I use sysbench to do the benchmark test. 

 ./sysbench --db-driver=mysql --mysql-host=127.0.0.1 --mysql-port=3306 --mysql-user=sbtest --mysql-password=Gauss_234 --mysql-db=test --events=0 --time=600   --threads=200 --percentile=95 --report-interval=1 upid run

but other tools is ok, for example mysqlslap.
[7 Dec 2021 2:18] raolh rao
Single thread query's response time is also degradation, you can check it. our test machine has 16 cpu cores, and this case is a very simple range query. so It is not a very corner use case I think.
[7 Dec 2021 13:13] MySQL Verification Team
Hi Mr. rao,

We need data in the format of mysqldump, which means with INSERTs .....

Also, we do not have that `upid` script with our sysbench tool, so it would be very much necessary to have it as well.

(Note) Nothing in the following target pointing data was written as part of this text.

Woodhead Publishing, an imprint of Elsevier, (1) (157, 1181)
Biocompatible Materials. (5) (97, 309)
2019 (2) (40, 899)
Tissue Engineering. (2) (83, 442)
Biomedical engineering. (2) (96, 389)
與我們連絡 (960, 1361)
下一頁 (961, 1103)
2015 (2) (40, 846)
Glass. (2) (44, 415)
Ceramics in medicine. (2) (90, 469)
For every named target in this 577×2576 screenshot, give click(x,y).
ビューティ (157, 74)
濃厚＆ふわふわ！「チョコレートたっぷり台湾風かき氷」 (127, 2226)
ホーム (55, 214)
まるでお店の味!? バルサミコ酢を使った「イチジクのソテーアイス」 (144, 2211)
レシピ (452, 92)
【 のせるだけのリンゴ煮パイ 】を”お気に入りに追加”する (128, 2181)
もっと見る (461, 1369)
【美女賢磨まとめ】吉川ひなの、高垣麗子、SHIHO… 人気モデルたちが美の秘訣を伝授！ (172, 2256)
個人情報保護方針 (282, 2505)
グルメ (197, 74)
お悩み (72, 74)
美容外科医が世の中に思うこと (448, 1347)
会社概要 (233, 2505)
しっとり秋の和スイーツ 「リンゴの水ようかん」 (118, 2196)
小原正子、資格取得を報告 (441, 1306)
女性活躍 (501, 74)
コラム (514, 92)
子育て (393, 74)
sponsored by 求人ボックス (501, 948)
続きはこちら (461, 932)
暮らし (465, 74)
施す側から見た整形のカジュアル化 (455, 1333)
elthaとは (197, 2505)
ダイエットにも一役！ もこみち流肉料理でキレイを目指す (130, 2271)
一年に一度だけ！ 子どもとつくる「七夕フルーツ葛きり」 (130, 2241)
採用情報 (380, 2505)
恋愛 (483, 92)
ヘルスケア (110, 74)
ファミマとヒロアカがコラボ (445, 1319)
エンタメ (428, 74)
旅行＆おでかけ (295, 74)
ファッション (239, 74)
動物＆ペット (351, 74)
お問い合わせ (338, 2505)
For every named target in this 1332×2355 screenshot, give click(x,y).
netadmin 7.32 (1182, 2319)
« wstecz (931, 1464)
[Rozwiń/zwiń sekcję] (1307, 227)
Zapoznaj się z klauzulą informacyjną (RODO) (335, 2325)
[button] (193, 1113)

We are waiting on your feedback.
[8 Dec 2021 1:43] raolh rao
sysbench test script

Attachment: upid.lua (application/octet-stream, text), 462.93 KiB.

[8 Dec 2021 1:44] raolh rao
create table script

Attachment: userid_10781986.sql (application/octet-stream, text), 6.97 KiB.

[8 Dec 2021 13:25] MySQL Verification Team
Hi Mr. rao,

Thank you very much for your feedback.

We were able to repeat the behaviour.

Verified as performance improvement bug.